The 9th U.S. Circuit Court of Appeals has ruled that iPhone users are free to sue Apple for its alleged App Store monopoly on iPhone apps, Reuters reports. This latest ruling resurrects a legal challenge that was originally filed back in 2012, which accused Apple of engaging in anticompetitive behavior by restricting iPhones to only run apps purchased from Apple’s own App Store, thereby artificially inflating the prices of apps by stifling market competition.
In response, Apple argued that users did not have any standing to sue Apple because apps are sold by individual developers, and that Apple simply provides the storefront for developers, in return for a cut of app sales.
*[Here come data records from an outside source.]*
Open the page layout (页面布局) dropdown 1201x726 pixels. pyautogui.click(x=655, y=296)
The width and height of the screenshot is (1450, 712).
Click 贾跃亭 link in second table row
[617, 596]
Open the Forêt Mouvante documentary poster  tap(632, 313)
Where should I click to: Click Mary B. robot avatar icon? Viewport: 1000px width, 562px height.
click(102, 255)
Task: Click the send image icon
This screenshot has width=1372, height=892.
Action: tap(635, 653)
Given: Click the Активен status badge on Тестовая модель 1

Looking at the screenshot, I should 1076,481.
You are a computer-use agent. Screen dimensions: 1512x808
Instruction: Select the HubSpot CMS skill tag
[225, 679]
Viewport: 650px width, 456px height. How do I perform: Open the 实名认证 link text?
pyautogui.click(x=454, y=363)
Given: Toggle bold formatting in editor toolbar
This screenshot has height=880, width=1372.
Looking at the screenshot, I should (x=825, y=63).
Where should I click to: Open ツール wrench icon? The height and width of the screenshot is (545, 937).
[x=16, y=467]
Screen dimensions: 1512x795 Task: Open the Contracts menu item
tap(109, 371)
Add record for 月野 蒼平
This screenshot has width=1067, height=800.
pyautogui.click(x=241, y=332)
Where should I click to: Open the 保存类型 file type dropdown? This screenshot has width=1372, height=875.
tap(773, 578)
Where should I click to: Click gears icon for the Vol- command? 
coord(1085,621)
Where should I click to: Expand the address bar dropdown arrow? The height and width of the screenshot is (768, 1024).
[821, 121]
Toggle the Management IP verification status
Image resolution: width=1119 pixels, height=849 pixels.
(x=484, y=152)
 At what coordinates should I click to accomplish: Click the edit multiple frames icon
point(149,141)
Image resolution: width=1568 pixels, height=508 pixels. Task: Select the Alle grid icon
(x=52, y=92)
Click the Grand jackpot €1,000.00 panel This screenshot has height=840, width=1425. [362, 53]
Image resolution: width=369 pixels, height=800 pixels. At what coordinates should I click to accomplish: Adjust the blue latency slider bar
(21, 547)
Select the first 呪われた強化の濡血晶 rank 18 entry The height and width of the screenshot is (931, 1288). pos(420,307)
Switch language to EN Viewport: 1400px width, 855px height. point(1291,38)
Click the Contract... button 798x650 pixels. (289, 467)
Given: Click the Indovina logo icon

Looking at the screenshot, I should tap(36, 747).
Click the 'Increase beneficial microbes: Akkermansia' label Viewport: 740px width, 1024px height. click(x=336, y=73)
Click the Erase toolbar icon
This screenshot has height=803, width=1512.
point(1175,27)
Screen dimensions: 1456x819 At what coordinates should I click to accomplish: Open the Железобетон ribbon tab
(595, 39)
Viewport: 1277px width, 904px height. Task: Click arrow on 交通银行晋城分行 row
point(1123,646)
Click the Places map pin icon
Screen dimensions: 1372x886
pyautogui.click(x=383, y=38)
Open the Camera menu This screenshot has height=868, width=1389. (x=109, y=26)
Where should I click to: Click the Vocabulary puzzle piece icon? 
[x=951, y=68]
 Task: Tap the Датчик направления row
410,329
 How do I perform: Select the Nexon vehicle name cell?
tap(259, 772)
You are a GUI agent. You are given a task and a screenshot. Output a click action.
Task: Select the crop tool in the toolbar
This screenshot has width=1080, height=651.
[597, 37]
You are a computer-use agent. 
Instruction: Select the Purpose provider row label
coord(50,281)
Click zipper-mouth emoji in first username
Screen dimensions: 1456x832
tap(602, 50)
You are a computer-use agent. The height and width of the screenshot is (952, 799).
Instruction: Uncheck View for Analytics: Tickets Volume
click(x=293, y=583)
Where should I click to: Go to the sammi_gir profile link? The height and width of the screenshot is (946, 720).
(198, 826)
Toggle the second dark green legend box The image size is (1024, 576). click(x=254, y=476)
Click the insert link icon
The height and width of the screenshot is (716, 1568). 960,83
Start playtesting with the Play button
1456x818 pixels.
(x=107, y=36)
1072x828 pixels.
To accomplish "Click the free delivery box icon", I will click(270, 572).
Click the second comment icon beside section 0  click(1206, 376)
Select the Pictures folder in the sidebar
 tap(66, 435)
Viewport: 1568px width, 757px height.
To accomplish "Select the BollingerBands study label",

A lower court originally sided with Apple on the matter, however, Judge William A. Fletcher of the appellate court ruled this week that since iPhone users purchase apps directly from Apple, iPhone users have a right to bring a legal challenge against Apple.
Notably, the courts have not addressed the substance of the allegations in any way — the cases up to this point are merely over whether users have the right to bring a suit against Apple at all.
Apple declined to comment, but Mark C. Rifkin, the lawyer representing the group of iPhone users behind the suit, told Reuters in an interview that the objective of the suit would be to either “compel Apple to let people shop for applications wherever they want, which would open the market and help lower prices” or to have Apple “pay people damages for the higher than competitive prices they’ve had to pay historically because Apple has utilized its monopoly.” The case is Pepper et al v. Apple Inc., case number 4:11-cv-06714 in the U.S.